L’Italia non è (ancora) un Paese per captive

L’Italia, fino ad oggi, non è mai stata un paese attrattivo per le captive. Una delle ragioni principali è la mancanza di un quadro normativo e regolamentare ad hoc, contesto che non favorisce un’operazione di investimento a medio/lungo termine quale, appunto, la creazione di una captive. Sicuramente l’armonizzazione della normativa IVASS agli standard europei seguita a Solvency II ha creato una situazione più favorevole, ma non basta. ANRA e Zurich ne hanno parlato in un evento, focalizzandosi in particolare sulla soluzione delle PCC (Protected Cell Company).
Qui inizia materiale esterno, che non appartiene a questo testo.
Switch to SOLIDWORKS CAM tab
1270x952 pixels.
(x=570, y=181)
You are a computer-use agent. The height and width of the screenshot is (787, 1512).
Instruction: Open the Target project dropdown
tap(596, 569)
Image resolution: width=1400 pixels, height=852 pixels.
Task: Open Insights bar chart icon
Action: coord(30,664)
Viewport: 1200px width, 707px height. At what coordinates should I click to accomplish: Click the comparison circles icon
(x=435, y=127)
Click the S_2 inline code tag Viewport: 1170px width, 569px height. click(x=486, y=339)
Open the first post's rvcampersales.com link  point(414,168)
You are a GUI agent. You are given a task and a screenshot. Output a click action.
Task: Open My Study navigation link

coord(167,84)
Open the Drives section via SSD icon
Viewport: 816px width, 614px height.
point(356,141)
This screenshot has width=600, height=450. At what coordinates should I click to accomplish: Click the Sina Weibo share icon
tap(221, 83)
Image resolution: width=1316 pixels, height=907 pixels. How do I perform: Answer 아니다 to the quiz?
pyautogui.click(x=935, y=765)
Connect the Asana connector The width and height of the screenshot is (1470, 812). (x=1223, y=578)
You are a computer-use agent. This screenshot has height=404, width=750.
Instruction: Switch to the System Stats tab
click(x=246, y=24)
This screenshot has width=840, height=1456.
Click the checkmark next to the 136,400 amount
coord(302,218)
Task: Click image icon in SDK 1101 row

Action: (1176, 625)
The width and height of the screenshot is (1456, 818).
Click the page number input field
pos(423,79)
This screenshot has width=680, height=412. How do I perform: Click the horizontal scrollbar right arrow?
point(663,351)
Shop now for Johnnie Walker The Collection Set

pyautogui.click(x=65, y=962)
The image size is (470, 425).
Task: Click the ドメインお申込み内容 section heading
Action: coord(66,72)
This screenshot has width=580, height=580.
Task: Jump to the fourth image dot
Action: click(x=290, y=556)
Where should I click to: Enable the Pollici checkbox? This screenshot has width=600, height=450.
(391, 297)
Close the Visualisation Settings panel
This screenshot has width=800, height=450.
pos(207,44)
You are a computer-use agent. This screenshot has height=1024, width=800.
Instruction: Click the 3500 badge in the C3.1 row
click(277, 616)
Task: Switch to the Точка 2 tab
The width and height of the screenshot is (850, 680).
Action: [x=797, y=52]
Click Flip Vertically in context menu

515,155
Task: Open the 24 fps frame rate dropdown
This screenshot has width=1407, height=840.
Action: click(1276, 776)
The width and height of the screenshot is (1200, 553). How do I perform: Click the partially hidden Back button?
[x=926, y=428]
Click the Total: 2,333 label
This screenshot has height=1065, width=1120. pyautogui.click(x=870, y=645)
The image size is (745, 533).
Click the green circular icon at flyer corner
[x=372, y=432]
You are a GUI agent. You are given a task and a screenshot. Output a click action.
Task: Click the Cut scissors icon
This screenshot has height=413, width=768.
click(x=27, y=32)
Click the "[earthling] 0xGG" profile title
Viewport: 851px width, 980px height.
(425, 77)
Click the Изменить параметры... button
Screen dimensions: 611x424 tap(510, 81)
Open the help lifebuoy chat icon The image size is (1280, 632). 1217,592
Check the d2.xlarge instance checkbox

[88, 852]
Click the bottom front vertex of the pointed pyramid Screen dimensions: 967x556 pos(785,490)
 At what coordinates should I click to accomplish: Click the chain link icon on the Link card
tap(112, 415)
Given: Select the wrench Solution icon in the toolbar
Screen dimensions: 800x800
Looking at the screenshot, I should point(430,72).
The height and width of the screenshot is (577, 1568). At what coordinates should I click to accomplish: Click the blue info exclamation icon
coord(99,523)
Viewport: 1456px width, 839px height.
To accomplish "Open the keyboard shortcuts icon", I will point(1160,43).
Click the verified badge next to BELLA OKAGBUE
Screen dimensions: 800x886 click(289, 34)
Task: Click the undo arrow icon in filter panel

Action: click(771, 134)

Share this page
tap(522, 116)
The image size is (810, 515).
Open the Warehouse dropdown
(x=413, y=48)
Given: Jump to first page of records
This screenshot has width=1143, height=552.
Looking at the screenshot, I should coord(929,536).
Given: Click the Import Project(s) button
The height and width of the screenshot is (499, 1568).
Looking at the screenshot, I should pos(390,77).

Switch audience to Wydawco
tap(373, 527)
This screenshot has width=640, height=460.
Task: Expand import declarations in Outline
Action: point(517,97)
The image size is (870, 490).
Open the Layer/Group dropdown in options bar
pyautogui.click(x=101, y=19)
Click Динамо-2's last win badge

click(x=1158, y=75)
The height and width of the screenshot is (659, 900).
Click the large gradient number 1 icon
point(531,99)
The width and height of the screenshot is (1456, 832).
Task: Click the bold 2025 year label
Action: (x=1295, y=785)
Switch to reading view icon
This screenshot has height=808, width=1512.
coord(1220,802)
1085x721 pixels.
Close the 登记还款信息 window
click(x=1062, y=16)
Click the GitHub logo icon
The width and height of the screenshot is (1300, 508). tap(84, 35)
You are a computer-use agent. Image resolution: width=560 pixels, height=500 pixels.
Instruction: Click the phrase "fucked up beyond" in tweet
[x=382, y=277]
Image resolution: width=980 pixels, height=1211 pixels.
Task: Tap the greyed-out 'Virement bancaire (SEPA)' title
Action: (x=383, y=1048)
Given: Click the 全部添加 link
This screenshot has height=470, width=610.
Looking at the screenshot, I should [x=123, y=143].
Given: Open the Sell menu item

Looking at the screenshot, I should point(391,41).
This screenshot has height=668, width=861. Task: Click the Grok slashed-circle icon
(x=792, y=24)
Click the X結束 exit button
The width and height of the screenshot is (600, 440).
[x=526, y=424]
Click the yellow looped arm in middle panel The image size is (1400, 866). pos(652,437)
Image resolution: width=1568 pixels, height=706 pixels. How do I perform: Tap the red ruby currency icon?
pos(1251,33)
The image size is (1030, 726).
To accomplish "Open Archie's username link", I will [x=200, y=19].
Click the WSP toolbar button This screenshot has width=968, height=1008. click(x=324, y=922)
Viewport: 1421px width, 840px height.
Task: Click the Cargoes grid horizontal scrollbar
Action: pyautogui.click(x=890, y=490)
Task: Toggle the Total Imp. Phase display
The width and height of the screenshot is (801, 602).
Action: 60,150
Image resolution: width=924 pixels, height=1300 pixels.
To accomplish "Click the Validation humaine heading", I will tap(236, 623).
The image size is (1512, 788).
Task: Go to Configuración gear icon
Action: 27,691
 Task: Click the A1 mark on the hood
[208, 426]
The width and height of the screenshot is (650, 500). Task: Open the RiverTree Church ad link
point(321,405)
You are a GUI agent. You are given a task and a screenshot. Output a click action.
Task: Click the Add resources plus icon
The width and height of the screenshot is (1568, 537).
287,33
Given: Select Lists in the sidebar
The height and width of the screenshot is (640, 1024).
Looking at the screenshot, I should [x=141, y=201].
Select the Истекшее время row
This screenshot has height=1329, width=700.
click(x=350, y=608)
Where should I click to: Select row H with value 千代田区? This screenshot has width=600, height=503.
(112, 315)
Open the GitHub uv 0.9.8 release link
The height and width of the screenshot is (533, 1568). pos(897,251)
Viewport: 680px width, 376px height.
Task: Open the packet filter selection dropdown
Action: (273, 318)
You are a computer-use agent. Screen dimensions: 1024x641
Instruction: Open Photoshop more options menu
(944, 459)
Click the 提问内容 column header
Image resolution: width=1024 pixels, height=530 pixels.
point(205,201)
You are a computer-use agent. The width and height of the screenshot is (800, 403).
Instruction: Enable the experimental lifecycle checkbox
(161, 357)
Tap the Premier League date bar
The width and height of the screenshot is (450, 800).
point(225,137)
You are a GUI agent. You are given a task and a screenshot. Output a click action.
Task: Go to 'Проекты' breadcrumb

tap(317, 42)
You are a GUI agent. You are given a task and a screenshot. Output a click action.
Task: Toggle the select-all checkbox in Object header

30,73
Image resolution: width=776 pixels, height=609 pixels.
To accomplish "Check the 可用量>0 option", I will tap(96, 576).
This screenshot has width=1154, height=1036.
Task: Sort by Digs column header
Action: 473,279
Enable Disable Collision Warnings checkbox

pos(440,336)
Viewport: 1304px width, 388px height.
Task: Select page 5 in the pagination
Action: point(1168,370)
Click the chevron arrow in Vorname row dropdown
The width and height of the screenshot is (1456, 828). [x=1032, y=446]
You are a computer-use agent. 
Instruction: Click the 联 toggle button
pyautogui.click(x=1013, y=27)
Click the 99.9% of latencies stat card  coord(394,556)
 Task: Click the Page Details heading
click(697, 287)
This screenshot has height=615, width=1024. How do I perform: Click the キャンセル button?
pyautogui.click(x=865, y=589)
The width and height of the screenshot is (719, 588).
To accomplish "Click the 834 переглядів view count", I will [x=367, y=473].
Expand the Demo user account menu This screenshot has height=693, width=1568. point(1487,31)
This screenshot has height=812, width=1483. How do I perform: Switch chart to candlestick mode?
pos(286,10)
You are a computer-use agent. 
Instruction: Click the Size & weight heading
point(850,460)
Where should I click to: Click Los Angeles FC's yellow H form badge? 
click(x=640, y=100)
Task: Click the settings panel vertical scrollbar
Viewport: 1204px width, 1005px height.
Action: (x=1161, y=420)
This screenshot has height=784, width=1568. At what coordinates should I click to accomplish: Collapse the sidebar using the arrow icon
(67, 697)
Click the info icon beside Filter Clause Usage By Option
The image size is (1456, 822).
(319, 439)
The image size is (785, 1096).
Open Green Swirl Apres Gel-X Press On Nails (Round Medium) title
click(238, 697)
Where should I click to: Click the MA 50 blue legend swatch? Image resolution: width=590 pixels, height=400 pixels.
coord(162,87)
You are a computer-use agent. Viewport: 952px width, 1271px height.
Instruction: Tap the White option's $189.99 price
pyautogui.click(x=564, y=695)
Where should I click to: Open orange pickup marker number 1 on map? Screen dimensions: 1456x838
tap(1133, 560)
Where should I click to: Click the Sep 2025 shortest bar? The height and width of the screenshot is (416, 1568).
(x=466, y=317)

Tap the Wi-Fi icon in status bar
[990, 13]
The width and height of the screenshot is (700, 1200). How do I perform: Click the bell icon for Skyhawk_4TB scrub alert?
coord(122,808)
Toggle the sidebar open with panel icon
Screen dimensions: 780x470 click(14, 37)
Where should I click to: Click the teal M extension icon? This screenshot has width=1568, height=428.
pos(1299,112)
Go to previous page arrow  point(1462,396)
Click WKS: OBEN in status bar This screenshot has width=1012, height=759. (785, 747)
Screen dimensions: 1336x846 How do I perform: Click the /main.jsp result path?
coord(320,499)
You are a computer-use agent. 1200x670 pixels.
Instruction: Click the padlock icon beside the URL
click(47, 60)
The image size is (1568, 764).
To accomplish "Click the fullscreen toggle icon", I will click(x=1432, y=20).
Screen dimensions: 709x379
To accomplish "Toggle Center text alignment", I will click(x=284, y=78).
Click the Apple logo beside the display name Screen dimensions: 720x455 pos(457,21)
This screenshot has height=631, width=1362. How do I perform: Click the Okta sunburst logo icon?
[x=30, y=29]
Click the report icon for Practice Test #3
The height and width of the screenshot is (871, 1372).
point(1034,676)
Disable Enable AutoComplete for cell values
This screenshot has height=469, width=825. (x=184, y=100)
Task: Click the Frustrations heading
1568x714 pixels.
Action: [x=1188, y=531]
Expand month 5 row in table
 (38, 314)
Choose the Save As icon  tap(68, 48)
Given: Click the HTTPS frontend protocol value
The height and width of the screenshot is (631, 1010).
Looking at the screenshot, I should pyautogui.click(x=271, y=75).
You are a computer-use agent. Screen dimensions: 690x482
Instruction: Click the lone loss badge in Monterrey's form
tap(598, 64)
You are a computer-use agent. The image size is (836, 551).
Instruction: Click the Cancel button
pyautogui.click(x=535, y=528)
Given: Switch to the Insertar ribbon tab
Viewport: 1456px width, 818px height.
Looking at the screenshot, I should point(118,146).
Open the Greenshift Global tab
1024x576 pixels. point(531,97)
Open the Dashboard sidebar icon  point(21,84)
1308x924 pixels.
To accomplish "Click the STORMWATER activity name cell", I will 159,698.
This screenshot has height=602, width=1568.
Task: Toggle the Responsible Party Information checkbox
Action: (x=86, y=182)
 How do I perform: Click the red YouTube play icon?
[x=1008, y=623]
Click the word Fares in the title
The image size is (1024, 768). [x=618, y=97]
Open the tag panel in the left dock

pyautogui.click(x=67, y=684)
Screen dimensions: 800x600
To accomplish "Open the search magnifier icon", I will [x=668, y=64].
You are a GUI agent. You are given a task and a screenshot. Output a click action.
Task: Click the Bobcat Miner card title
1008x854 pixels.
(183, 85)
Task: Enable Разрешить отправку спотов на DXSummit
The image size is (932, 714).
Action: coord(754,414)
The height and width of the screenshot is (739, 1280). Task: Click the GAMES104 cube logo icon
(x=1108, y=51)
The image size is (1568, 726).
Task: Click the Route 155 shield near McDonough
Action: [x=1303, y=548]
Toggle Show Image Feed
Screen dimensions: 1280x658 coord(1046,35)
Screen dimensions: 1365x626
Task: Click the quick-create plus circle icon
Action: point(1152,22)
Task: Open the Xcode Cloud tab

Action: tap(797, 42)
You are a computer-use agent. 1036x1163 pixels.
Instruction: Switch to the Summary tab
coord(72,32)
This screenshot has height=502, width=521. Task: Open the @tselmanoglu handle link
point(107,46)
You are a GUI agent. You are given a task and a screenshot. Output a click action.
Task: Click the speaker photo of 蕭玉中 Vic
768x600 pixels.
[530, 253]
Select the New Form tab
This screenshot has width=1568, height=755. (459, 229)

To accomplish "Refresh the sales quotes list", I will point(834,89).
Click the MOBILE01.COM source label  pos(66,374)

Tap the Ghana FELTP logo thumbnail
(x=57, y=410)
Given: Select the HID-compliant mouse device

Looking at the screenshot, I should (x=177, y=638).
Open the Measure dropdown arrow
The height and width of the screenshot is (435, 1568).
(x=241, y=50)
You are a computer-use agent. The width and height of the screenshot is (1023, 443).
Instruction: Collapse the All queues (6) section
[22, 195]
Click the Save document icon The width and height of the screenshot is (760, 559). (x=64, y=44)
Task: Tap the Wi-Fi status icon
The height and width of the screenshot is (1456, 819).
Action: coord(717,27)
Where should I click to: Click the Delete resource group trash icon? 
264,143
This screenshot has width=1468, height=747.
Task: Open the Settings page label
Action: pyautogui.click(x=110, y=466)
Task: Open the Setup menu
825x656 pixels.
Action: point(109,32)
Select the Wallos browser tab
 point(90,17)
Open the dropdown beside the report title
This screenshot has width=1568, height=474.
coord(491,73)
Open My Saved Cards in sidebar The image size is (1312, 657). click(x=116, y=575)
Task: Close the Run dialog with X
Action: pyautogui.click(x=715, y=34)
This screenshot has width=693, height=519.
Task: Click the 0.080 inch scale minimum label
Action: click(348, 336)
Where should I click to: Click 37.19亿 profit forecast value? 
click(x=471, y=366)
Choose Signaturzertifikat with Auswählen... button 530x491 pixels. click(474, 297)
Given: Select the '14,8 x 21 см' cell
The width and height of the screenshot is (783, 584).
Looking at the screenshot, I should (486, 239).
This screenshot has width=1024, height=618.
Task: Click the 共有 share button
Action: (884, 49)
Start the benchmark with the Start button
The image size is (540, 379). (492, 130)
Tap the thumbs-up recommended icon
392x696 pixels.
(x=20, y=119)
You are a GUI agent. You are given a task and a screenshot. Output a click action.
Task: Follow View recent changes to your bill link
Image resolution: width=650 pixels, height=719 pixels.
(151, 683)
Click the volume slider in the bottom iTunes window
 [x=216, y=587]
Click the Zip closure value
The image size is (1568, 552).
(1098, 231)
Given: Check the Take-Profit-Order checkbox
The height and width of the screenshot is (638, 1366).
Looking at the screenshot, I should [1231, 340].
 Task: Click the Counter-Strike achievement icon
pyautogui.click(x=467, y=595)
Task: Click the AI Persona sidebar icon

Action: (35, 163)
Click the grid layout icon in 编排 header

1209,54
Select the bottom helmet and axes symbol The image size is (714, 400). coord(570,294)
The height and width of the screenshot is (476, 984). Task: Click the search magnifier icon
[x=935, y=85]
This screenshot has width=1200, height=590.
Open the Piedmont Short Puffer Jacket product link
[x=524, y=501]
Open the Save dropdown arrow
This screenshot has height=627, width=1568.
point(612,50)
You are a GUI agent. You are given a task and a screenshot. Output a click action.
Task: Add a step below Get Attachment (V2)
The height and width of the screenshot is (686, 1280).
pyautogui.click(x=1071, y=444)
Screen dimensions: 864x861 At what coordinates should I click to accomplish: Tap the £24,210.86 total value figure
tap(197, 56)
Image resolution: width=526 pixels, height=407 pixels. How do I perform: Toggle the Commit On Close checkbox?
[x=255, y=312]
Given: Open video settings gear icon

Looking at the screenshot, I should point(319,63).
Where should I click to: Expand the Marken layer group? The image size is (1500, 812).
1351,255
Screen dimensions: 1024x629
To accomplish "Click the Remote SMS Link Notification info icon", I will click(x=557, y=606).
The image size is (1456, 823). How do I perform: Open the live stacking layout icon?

Come ha spiegato Giacomo Mariani, Sales broker Big brokers & CI Customers Zurich Insurance Group Italia, le captive globalmente hanno registrato una crescita costante dal 2005 al 2015, per poi stabilizzarsi fino al 2018. Un discorso differente vale per le protected cell captive, il cui numero ha continuato ad aumentare anche negli ultimi anni e ha guadagnato in percentuale sulle captive tradizionali. Una protected cell captive (PCC) è una compagnia assicurativa stand alone costituita da una cella centrale e un numero illimitato di celle indipendenti “rented”. La cella centrale può fornire la capitalizzazione necessaria ed è fondamentalmente indipendente dalle altre, così come i diritti e le responsabilità di una cella sono legalmente separati da quelli delle altre. Lo scopo delle PCC è combinare i vantaggi della modalità Rent-a-Captive con quelli di una Single Parent Captive, proteggendo ogni cella dall’instabilità finanziaria delle altre.

I vantaggi di una captive tradizionale sono noti, soprattutto in un periodo di hard market in cui molti rischi non trovano copertura sul mercato oppure possono essere assicurati ma a costi decisamente più alti rispetto a qualche anno fa. Tra i principali vi è una riduzione del costo totale del rischio, più flessibilità nella gestione dei rischi, la possibilità di ridistribuire i profitti all’interno della casa madre e una maggiore trasparenza sui dati relativi a sinistri e reclami, che altrimenti sarebbero detenuti dall’assicuratore. “Tutti questi vantaggi valgono anche per le PCC, che però garantiscono ulteriori benefit grazie alla loro struttura” spiega Mariani. Nelle PCC la parte captive viene sostituita dalla protected cell company, il core, che può capitalizzare le celle – in alternativa le celle possono essere capitalizzate dall’assicurato. Tutti gli asset e le responsabilità relativi a una singola cella sono indipendenti tra loro legalmente e finanziariamente, il che costituisce un vantaggio nel caso in cui una cella dovesse avere problemi o registrare andamenti negativi. In più, le PCC risultano più semplici da implementare e utilizzare, dal momento che hanno costi meno elevati di una captive tradizionale e un iter burocratico più snello.

A raccontare un esempio di utilizzo di una PCC è Paolo Terazzi, Group Accounting & Finance Director Amplifon, società italiana leader globale nell’hearing care, presente in cinque continenti con core business in Nord America, Asia dell’Est ed Europa. L’esigenza della società era quella di dotarsi di una soluzione su misura che potesse aiutare a incrementare le vendite al dettaglio mantenendo la redditività delle attività assicurative del gruppo, permettendo di gestire l’attività assicurativa nel pieno rispetto della compliance e consentendo di gestire il rischio intrinseco di riassicurazione. Optare per una PCC ha consentito un avvio immediato, efficienza in termini di requisiti patrimoniali, struttura fiscale e gestione dei dividendi, una ripartizione del rischio con la compagnia (Zurich) e un consolidamento della PCC nel gruppo.

“Se le società italiane mostrano di apprezzare lo strumento delle captive in misura sempre maggiore, tuttavia l’Italia fatica ancora a posizionarsi come domicilio realmente vantaggioso” riassume Carlo Cosimi, Presidente ANRA. In Italia non esiste ancora una normativa ad hoc, come invece avviene in Lussemburgo, Irlanda e Malta. “E’ possibile registrare una captive, ovviamente, ma non con una licenza ad hoc, bensì con una licenza commerciale, il che implica che la società deve rispondere ai requisiti Solvency II ma anche a tutti gli adempimenti regolatori a cui sono tenute tutte le compagnie di mercato. Attualmente, è ancora un forte disincentivo a scegliere l’Italia come domicilio” spiega Cosimi.